Jean-Marc Baleyte : S’il s’agit d’un bébé, il va y avoir un certain nombre de symptômes : des difficultés à accrocher le regard, des difficultés dans les mouvements du corps, dans un certain nombre de cas des cassures dans la croissance neuro-développementale. S’il n’a pas été diagnostiqué, c’est un enfant qui va souffrir de difficultés dans la communication, dans la compréhension des émotions et qui peut avoir un repli, un retrait et le besoin de figer son comportement dans des activités répétitives. Parfois, ces activités sont hermétiques et incompréhensibles pour l’entourage. Un enfant peut rester dans un coin, en répétant un mot indéfiniment ou aligner ses jouets et les taper.

Pourquoi est-ce si compliqué à diagnostiquer ?

C’est compliqué parce qu’un enfant peut être autiste avec un langage qui se développe normalement et une cognition normale. Mais, il peut aussi avoir une déficience intellectuelle ou peut avoir de façon associée une hyperactivité ou d’autres symptômes qu’il va falloir être capable de repérer pour les prendre en charge. Aujourd’hui, il y a insuffisamment de formation des professionnels en première ligne. Ceux qui travaillent dans les PMI (Protection Maternelle et Infantile), les écoles, les crèches sont insuffisamment formés pour repérer ces symptômes. Une fois que ce repérage est fait, c’est aussi très frustrant puisqu’on manque très souvent de structures d’aval. On ne peut pas laisser les parents de façon très cruelle en leur disant : "Le diagnostic est fait, mais nous ne pouvons pas prendre en charge votre enfant avant six mois, un an ou deux ans selon les endroits." Donc, aujourd’hui, il existe une inégalité sociale d’accès aux soins qui est la conséquence de cette différence d’accès aux soins pour les enfants qui sont diagnostiqués.

Peut-on vraiment faire progresser une personne qui souffre de troubles autistiques si elle est bien prise en charge ?

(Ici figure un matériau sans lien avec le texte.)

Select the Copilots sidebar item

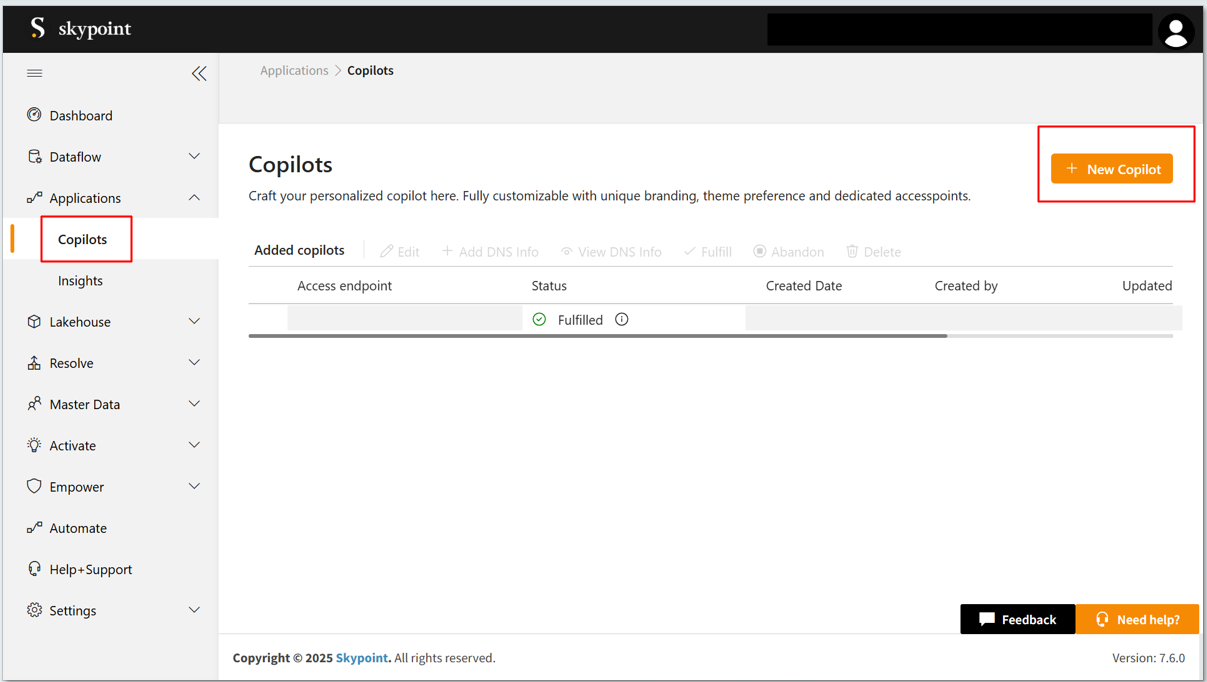pos(82,240)
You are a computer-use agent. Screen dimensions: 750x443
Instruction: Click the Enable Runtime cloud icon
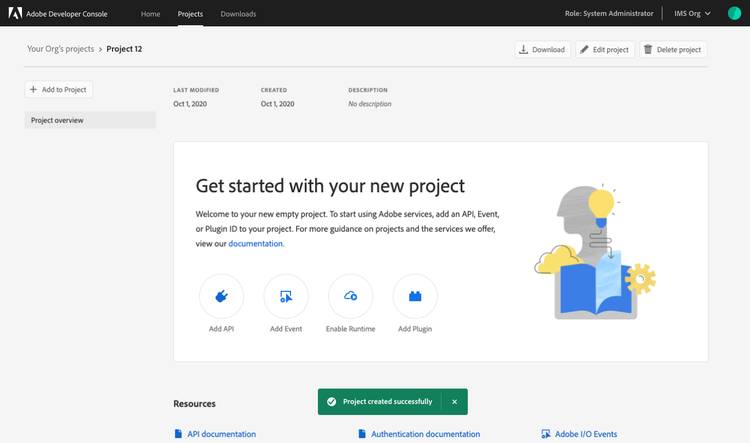pos(350,296)
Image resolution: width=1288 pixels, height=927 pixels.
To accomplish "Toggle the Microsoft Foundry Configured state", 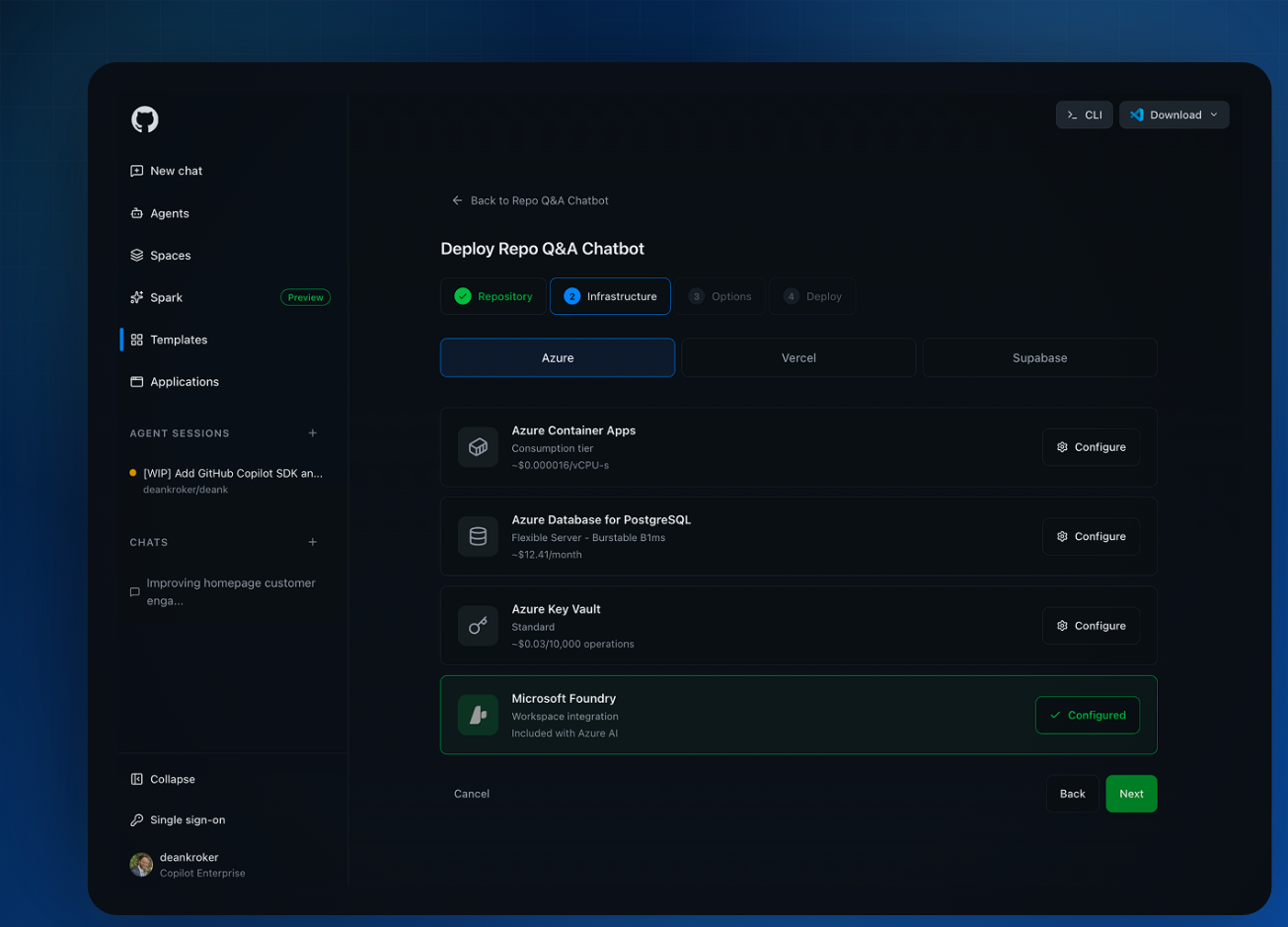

Absolument. C’est ce constat-là qui est à l’origine de l’exaspération d’un certain nombre d’acteurs et de familles. Sachant que plus ces enfants seront pris en charge de bonne heure, plus ils auront accès à des structures de soin, plus ça permettra leur inclusion scolaire et sociale. En retour, cette inclusion scolaire et sociale est ce qui va permettre de sortir de la pathologie. Donc, aujourd’hui, la réponse est vraiment oui. On ne sait pas tout des origines de l’autisme, on ne peut pas dire qu’on ait le traitement, mais on sait que les enfants qui ont bénéficié d’une prise en charge vont en tirer des bénéfices conséquents. Pendant trop longtemps, peu de professionnels et peu d’institutions étaient mobilisés à la hauteur des enjeux. Il y avait quelques médecins isolés - médecins, éducateurs, psychanalystes - qui avaient des initiatives très créatives, mais très isolées sans prendre la mesure de l’enjeu de santé publique. Aujourd’hui, heureusement, la puissance publique prend la mesure du scandale que ça représente et de la nécessité absolue de se mobiliser.

Est-ce qu'il y a beaucoup de personnes qui sont sans diagnostic, sans soins, sans thérapie ?

Oui et beaucoup d’entre-elles souffrent. Beaucoup de structures médicosociales pour adultes accueillent des personnes qui n’ont rien à y faire, qui sont des autistes qui n’ont jamais été diagnostiqués. De la même façon, beaucoup d’enfants et d’adolescents ne bénéficient pas des conditions qu’ils devraient mériter pour pouvoir grandir avec des conditions d’inclusion soit à l’école, soit ensuite dans le monde professionnel. Pour les jeunes adultes par exemple, beaucoup restent chez eux, sans activité, avec des parents très inquiets et sans ressource immédiate.